Hell and Back is a nine-issue comic book limited series, first published by Dark Horse Comics in July 1999–April 2000, and the seventh and final volume in Frank Miller's Sin City series.

Plot

It tells the story of Wallace, an artist/war hero/short order cook who saves a suicidal woman named Esther. She likes his art and they go out for a drink. They are ambushed by two men, who drug Wallace and kidnap Esther. The Colonel and Liebowitz are a suspected part of this conspiracy. Wallace spends the night in the drunk tank, after being dragged out of the gutter by two of Basin City's (notoriously corrupt) police officers, Manson and Bundy, and upon his release seeks out Esther. He is crossed again by police officers after he tells Commissioner Liebowitz he plans to find Esther. He then dispatches them, leaving them bound and naked. After locating Esther's home, he finds her apartment occupied by Delia, who claims to be Esther's roommate.

Wallace and Delia are attacked by The Colonel's new manservant, Manute, but they escape. A sniper attacks from a nearby window, whom Wallace takes out by shooting him through the scope of his rifle. Delia tries unsuccessfully to seduce him as they are pursued by two more assassins in a Mercedes, which Wallace also disposes of.

Wallace and Delia meet up with an old war buddy referred to only as Captain. He borrows a Chevrolet Nomad known as The Heap from him and Wallace and Delia turn in for the night at the Last Hope Motel.

Wallace handcuffs her to the bed for what she believes is foreplay, when he reveals that he knows she cannot be Esther's roommate, because Esther's clothes would have the smell of Delia's cigarettes on them. Just then, Wallace is drugged by a sniper for the second time. He wakes at the Santa Yolanda Tar Pits, where Delia, Gordo, and a drug wizard named Maxine are preparing to abandon his car in the pits. Maxine gives him a huge dose of a hallucinogenic drug.

A large portion of the comic, wherein he finds himself hallucinating, is then done in full color. After a surreal sequence involving a crashing fighter jet, trash-talking cherubs, and dinosaurs, the car hits a tree. He discovers a young girl dead in the trunk. The police show up, as does Captain, who kills the police. Captain explains he'd have gotten there sooner if it wasn't for snipers establishing a perimeter. They torture one remaining sniper and find out where Delia, Gordo, and Maxine were heading and pursue them. During this sequence the Captain morphs into various pop culture icons, including King Leonidas from Frank Miller's 300, Lone Wolf and Cub, an ED-209 droid from the RoboCop movies, Big Guy and Rusty the Boy Robot, Captain America, Dirty Harry, John Rambo, Martha Washington from Give Me Liberty, Hägar the Horrible and even Hellboy. This portion is entirely in color.
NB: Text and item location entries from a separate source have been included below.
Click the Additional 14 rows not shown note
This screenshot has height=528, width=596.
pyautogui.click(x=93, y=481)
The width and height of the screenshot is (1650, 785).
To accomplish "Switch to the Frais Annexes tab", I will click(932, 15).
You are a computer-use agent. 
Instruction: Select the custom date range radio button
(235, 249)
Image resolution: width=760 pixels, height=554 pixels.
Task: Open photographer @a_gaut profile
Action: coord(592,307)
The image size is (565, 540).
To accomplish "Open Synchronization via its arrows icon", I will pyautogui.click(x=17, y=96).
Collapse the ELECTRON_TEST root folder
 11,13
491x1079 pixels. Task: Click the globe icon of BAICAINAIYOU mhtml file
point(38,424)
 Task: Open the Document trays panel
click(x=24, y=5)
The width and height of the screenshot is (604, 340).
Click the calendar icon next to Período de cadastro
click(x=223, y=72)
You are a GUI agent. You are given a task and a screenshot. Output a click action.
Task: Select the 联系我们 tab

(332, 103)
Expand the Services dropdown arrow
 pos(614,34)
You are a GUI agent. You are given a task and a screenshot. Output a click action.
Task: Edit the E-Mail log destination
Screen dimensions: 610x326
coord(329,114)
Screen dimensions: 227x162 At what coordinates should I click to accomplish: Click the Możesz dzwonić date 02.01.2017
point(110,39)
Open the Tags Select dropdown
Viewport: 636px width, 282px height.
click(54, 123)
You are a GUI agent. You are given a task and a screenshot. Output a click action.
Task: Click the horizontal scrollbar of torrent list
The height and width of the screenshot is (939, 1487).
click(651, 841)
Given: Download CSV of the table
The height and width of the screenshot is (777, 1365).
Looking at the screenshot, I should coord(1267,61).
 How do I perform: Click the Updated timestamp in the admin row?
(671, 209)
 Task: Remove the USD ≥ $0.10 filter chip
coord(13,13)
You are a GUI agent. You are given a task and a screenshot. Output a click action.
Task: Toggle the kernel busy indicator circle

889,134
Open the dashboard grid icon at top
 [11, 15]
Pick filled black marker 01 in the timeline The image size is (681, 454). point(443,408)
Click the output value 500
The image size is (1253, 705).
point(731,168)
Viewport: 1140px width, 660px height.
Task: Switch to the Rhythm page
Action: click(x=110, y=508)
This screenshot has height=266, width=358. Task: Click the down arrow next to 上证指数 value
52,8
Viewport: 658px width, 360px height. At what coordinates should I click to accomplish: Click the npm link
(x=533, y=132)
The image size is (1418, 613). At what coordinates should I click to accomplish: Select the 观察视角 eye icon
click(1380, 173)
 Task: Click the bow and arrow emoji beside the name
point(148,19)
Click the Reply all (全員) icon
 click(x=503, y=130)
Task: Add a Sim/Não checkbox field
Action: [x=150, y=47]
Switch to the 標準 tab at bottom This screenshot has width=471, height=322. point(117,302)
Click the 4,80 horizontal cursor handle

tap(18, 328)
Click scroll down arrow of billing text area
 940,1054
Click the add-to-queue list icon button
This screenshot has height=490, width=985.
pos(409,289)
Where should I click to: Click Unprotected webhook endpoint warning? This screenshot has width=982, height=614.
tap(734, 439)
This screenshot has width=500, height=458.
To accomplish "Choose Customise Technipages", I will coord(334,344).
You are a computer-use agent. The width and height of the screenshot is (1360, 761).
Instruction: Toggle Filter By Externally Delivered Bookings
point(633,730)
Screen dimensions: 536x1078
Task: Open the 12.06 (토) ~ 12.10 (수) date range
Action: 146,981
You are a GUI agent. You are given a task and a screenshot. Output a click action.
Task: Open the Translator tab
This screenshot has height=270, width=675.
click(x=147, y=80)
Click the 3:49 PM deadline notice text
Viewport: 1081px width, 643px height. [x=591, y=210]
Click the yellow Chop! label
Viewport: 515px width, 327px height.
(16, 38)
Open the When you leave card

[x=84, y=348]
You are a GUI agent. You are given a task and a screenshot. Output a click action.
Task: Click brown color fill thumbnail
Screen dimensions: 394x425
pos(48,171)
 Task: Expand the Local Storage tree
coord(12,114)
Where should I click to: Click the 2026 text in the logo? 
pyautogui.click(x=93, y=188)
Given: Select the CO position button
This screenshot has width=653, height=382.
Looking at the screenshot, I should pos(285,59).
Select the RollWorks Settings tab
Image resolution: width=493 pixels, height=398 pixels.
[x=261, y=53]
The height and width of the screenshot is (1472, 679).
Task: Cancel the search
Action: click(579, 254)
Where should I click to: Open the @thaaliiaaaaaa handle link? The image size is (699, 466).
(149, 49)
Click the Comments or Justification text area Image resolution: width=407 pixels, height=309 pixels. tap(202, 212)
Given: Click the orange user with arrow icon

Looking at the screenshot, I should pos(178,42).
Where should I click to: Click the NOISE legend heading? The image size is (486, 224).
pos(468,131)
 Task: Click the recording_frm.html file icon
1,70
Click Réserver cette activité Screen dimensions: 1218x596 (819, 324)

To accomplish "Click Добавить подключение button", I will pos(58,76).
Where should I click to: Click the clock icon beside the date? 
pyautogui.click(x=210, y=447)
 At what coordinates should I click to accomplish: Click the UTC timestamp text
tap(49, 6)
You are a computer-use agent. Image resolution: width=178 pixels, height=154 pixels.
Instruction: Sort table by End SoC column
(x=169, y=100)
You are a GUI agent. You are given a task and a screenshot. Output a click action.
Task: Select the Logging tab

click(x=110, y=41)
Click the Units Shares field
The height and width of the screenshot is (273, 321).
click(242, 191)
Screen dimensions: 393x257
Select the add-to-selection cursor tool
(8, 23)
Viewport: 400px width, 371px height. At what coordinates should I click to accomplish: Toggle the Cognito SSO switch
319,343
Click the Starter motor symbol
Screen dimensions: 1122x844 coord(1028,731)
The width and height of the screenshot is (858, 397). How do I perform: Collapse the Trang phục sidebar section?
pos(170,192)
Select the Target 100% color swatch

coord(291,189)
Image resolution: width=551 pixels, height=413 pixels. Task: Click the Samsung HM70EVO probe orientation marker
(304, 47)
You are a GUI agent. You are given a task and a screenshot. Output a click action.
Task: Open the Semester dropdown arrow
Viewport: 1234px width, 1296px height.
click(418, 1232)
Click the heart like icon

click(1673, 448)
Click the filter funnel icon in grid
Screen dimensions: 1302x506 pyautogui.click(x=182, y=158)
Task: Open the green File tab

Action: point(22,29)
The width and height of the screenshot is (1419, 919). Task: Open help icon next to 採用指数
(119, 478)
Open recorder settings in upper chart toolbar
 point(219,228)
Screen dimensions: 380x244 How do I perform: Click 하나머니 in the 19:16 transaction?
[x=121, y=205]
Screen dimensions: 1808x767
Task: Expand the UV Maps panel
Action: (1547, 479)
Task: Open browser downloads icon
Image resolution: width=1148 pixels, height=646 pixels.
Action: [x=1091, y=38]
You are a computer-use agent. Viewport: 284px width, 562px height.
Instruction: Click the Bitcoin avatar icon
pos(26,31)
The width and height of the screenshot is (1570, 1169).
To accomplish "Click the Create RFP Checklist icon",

They shoot past Delia, Maxine and Gordo at a gas station. As they begin driving again, Wallace and Captain ambush them, with Captain disabling the Hummer with a rocket launcher. As they move in, Gordo mortally wounds Captain as Wallace shoots Gordo in the face. At gunpoint, Wallace makes Maxine concoct an antidote to reverse his hallucinogenic frame of mind. As she does, he shoots her in the head and shoots Delia through the gut when he suffers a panic attack. After blacking out for a few seconds, Wallace finds himself back in a black and white "normal" world, Maxine dead and Delia wounded. Paralyzed from the waist down, she begs for mercy. Wallace does so by shooting her in the back of the head. He then carries Captain's body back to the Heap and drives away.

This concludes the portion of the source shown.